Предстал я сам для себя великой загадкой и спрашивал душу свою, почему она печальна и почему так смущает меня, и не знала она, что ответить мне. И если я говорил: надейся на Бога, она справедливо не слушалась меня, потому что человек, коего я так любил и потерял, был подлиннее и лучше, чем призрак, на какого ей велено было надеяться.

Только плач был мне сладостен, и он наследовал другу моему в усладе души моей…

Теперь, Господи, это уже прошло, и время залечило мою рану. Можно ли мне услышать от Тебя, от Того, Кто есть Истина, можно ли преклонить ухо моего сердца к устам Твоим и узнать от Тебя, почему плач сладок несчастным? Разве Ты, хотя и всюду присутствуя, отбрасываешь прочь от себя наше несчастье?

Ты пребываешь в Себе; мы кружимся в житейских переломах. И, однако, если бы плач наш не доходил до ушей Твоих, ничего не осталось бы от надежды нашей.

Почему с жизненной горечи срываем мы сладкий плод стенания и плач, вздохи и жалобы? Или сладко то, что мы надеемся быть услышаны Тобою?

Это верно в отношении молитв, какие дышат желанием дойти до Тебя. Но в печали об утере и в той скорби, окутывавшей меня? Я ведь не надеялся, что он оживет, и не этого просил своими слезами. Я только горевал и плакал, потерян я был и несчастен, потерял я радость свою.

Или плач, горестный сам по себе, услаждает нас, пресытившихся тем, чем мы когда-то наслаждались и что теперь внушает нам отвращение?..

Я был несчастен, и несчастна всякая душа, прикованная любовью к тому, что смертно: она разрывается, теряя, и тогда понимает, в чем ее несчастье, каким несчастна была еще и до потери своей.

Таково было состояние мое в то время. Я горько плакал и находил успокоение в этой горечи. Так несчастен я был, и дороже моего друга оказалась для меня эта самая несчастная жизнь. Я, конечно, хотел бы ее изменить, но также не желал бы утратить ее, как и его.

Во мне же родилось какое-то чувство совершенно этому противоположное — было у меня и жестокое отвращение к жизни и страх перед смертью. Я думаю, чем больше я его любил, тем больше ненавидел я смерть и боялся, как лютого врага, ее, отнявшую его у меня. Вдруг, думал я, поглотит она и всех людей, коли могла она унести его…

О, безумие, не умеющее любить человека, как полагается человеку! О, глупец, возмущающийся человеческой участью! Таким был я тогда: я бушевал, вздыхал, плакал, был в расстройстве, не было у меня ни покоя, ни рассуждения.

Повсюду со мной была моя растерзанная, окровавленная душа, и ей невтерпеж было со мной, а я не находил места, куда ее пристроить. Обильные пиры, любовные возлежания с женщинами, самые книги и стихи — ничто не давало ей покоя. Все внушало ужас, даже дневной свет; все, что не было им, было отвратительно и ненавистно. Только в слезах и стенаниях чуть-чуть отдыхала душа моя, но когда приходилось забирать ее оттуда, тяжким грузом ложилось на меня мое несчастье. К Тебе, Господи, надо было вознести ее и у Тебя лечить.
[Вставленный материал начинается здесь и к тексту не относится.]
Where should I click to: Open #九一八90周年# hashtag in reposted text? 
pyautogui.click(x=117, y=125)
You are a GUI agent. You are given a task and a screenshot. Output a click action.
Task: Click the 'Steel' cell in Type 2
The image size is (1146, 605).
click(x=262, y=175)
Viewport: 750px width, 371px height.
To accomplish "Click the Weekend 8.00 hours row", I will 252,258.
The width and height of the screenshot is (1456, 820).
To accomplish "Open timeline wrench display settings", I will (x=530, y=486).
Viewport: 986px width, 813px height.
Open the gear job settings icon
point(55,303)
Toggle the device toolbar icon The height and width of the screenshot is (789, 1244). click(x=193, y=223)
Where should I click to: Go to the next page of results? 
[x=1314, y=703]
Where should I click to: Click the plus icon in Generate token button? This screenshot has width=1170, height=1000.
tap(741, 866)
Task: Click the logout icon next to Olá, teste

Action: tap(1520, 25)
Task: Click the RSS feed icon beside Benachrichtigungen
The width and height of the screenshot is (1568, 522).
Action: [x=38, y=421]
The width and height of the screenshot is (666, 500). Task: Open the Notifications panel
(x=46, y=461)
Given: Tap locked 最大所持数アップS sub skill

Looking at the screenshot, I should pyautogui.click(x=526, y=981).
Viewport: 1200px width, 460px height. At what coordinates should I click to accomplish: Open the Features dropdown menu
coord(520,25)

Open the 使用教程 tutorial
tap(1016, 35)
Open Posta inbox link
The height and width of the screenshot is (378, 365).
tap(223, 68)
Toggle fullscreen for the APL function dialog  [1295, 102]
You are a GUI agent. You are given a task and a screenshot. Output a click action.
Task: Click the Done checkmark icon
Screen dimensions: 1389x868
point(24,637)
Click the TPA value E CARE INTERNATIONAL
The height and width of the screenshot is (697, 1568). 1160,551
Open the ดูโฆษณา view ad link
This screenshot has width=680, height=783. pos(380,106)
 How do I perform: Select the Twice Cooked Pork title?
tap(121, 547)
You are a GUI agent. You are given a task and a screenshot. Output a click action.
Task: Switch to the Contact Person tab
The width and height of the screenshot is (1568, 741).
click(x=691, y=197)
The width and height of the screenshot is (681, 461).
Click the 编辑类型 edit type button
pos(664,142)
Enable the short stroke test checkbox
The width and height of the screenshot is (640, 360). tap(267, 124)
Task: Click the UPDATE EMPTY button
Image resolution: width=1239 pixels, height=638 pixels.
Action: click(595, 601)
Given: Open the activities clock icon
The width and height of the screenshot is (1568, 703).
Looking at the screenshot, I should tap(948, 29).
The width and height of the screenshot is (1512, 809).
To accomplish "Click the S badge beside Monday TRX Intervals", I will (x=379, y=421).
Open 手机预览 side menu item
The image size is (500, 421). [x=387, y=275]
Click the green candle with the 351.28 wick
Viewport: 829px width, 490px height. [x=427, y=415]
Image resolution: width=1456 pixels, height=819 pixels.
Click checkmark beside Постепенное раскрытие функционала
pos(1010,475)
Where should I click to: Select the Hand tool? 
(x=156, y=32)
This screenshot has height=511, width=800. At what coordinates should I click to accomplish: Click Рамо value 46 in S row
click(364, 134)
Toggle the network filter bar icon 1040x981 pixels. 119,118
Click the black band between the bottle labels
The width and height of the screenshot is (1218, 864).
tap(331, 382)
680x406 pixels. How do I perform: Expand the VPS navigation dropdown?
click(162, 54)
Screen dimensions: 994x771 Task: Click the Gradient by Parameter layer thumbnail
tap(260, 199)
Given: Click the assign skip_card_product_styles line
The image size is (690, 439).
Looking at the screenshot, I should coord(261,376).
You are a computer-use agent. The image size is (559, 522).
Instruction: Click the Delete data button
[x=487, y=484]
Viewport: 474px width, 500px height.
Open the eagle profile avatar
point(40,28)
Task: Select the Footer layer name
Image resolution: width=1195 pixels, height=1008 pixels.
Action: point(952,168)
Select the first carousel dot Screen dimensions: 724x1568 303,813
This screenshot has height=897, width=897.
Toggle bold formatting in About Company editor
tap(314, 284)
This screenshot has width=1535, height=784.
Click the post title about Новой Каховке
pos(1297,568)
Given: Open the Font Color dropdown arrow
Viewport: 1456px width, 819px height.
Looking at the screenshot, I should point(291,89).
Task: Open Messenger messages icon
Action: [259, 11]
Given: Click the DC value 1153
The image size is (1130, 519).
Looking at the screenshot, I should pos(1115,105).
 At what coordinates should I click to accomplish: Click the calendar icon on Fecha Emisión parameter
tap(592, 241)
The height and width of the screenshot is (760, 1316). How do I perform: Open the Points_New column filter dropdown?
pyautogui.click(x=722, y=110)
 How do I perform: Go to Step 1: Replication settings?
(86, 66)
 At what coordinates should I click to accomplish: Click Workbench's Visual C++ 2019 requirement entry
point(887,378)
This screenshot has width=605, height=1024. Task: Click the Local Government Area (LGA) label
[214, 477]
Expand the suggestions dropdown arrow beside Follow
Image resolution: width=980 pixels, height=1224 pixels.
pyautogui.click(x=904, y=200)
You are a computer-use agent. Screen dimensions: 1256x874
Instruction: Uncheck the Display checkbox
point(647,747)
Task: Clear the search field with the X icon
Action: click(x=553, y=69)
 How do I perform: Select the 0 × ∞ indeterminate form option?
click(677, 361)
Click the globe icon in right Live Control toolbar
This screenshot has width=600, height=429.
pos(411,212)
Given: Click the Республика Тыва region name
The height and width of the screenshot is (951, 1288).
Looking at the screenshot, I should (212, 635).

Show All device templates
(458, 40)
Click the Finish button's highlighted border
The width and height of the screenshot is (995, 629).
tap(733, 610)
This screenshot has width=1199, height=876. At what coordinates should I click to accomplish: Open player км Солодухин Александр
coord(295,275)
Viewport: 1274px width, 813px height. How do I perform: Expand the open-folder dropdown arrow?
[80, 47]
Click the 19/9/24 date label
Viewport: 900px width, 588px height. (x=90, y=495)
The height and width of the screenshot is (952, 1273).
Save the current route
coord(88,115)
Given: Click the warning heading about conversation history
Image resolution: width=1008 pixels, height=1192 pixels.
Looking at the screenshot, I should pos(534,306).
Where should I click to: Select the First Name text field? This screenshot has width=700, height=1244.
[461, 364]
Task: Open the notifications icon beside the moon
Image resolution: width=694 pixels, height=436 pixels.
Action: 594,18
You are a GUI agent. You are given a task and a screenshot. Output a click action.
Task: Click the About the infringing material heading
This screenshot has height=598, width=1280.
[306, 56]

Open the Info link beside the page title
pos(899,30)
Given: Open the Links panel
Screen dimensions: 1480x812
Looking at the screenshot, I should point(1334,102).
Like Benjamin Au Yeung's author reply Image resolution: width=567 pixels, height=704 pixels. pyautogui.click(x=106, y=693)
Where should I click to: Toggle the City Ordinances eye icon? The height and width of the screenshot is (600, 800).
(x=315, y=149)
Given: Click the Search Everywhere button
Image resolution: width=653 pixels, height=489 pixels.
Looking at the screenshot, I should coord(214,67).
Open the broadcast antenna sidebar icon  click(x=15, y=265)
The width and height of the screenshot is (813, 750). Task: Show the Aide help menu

Я знал это, но и не хотел и не мог, и подавно я не думал о Тебе, как о чем-то прочном и верном. Не Ты ведь, а пустой призрак и мое заблуждение были моим богом.

И если я пытался пристроить душу мою тут, чтобы она отдохнула, то она катилась в пустоте и опять обрушивалась на меня. Я же оставался сам с собой — злосчастное место, где я не мог быть и откуда не мог уйти.

Куда мое сердце убежало бы от моего сердца? Куда убежал бы я от самого себя? Куда не пошел бы вслед за собой?..»

На Рождество Христово, совпадающее с продолжительными языческими сатурналиями и восточными празднованиями солнечного Митры, Аврелий пополудни порывно поднялся с мягкого ложа, оседлал чалую кобылу Горму и решительно наладился, направился в Картаг.

Правда, прежде он кое-как примирился с жизнью, с уготованной ему судьбой и отчасти с самим собой. Притом благонамеренно помирился с Моникой в благостный рождественский сочельник, испокон веков считающийся семейным праздником.

С матерью Аврелий пребывал в довольно неладных, натянутых, прохладных отношениях, время от времени разгоряченно перемежаемых спорами и ссорами на религиозную тему. Все из-за того, что накануне октябрьских календ, он взялся в судебном порядке защитить одного молодого человека, скандально известного в городе сектанта-манихея, сына вполне уважаемых родителей-христиан.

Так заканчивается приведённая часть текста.